Interroger la démocratie
Reste un postulat central invoqué par mon contradicteur et très répandu dans l’opinion. La multiplication des initiatives populaires permettrait au moins aux Suisses de conduire des débats salubres, gages d’une meilleure cohésion sociale. Certes, la Suisse est riche, mais est-elle vraiment pacifiée, au clair sur ses choix après avoir débattu de manière constructive ?
Des scrutins réguliers sur le thème des étrangers n’empêchent pas les citoyens d’être fortement divisés sur les problématiques de l’asile ou de l’immigration, travaillés par des pulsions xénophobes qui ne cessent d’être réactivées par de nouvelles initiatives.
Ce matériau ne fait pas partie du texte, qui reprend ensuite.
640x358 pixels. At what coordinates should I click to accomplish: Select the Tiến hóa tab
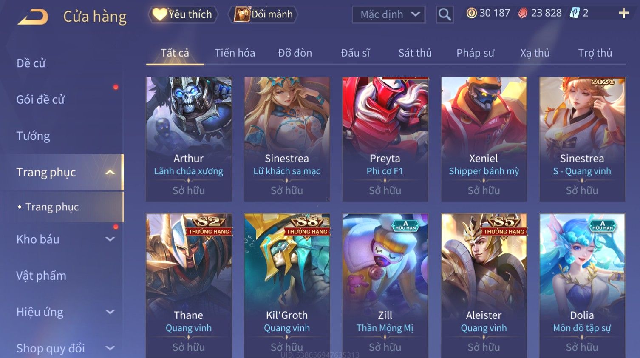point(235,53)
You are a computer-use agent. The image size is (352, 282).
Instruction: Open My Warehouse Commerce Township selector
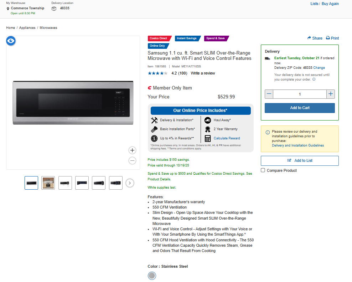pos(27,8)
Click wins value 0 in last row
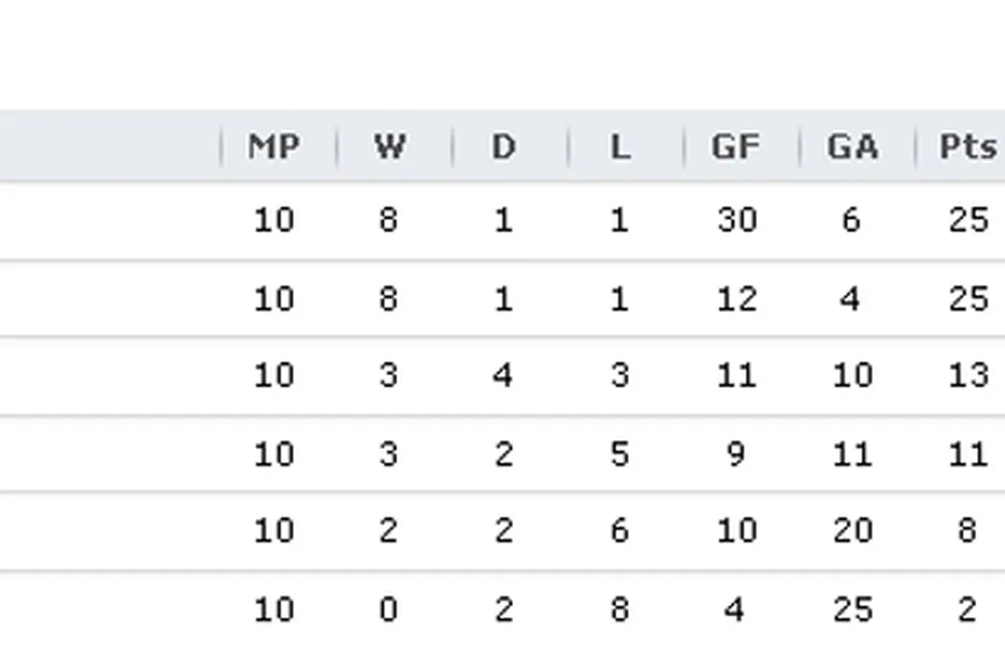This screenshot has height=670, width=1005. point(388,609)
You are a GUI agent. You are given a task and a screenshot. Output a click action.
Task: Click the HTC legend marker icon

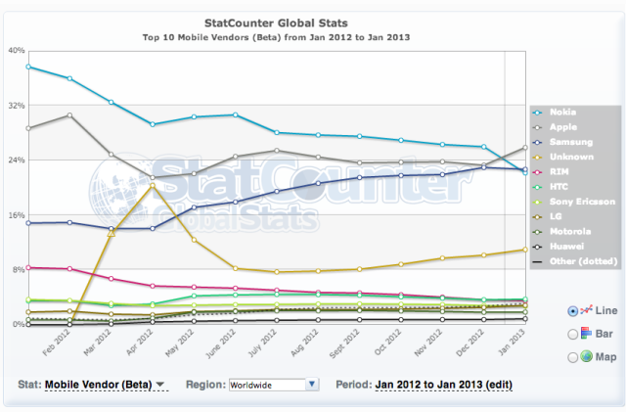click(x=538, y=187)
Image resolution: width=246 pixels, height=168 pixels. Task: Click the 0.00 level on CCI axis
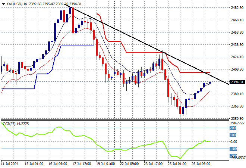tap(233, 142)
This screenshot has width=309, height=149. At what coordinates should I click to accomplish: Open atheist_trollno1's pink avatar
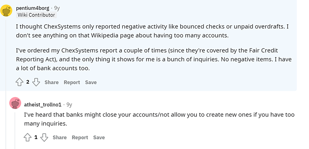pyautogui.click(x=15, y=103)
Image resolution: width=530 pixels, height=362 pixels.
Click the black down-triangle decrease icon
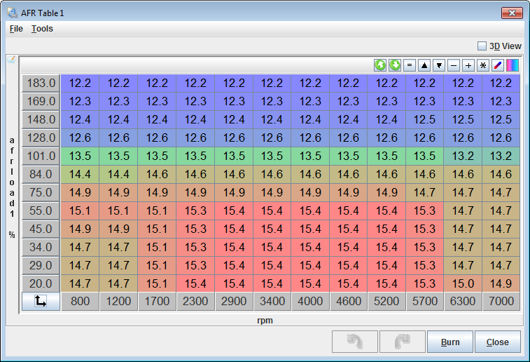[439, 65]
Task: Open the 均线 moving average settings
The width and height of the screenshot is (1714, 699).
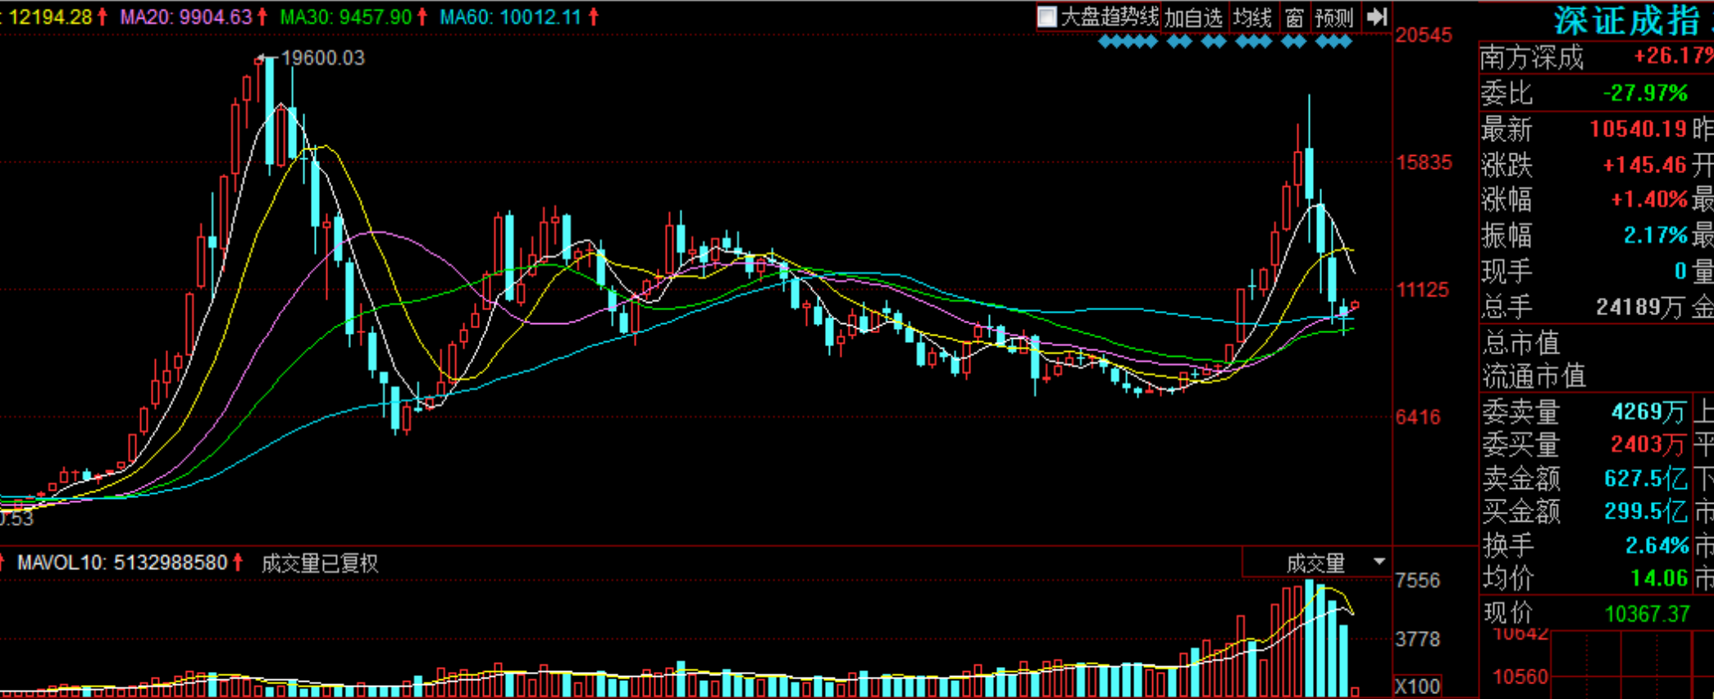Action: pos(1252,17)
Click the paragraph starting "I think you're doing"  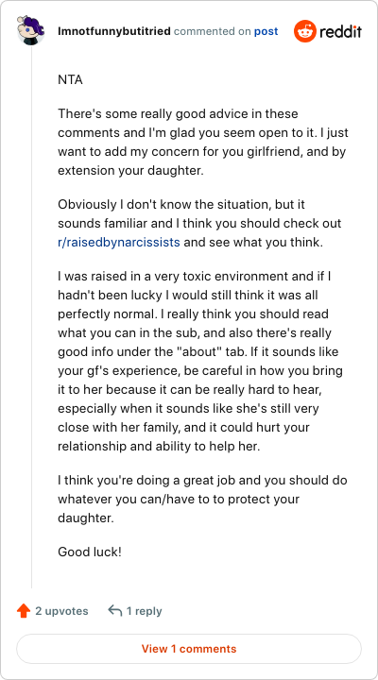tap(202, 500)
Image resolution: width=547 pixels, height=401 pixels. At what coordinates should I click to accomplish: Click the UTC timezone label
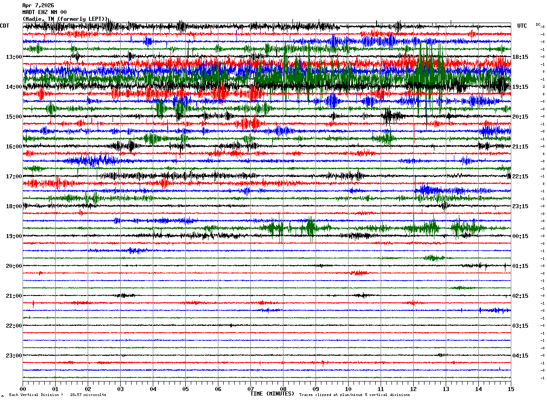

Et sur le thème européen, malgré des votations répétées, nul n’est en mesure de dire ce que veut réellement le peuple, ni quelle direction prend le pays. Son avenir sur son propre continent est devenu si obscur que les élus n’osent plus l’évoquer.
Sont-ce là des succès ou des échecs ? Où est la sérénité d’une société dont le premier parti est un mouvement populiste, souverainiste, aux accents d’extrême droite ? Quel privilège a le peuple quand il doit se prononcer sur des propositions baroques ou ambigües, dont personne n’est en mesure de lui décrire les effets ? En réalité, il convient d’interroger sans tabou la valeur démocratique d’instruments tels que le droit d’initiative constitutionnelle ou le référendum, non pour les réduire à néant, mais pour améliorer leur fonctionnement. Malheureusement, sur ce plan, le débat s’arrête où il devrait commencer.
Combattre la vitrification
Membre éminent des Radicaux vaudois, Olivier Meuwly est un conservateur éclairé. Dans ce sens, il devrait saluer les démarches réformistes, seules stratégies susceptibles de conserver l’essentiel. Historien, il sait que la vitrification des structures entraîne souvent leur implosion. Demain, la démocratie suisse devra trouver de nouveaux fonctionnements dans une société numérique, où le débat politique est désormais inféodé au déferlement continu des émotions brutes et des images simplistes. Face à cette exigence, le risque majeur serait d’opter pour l’immobilisme.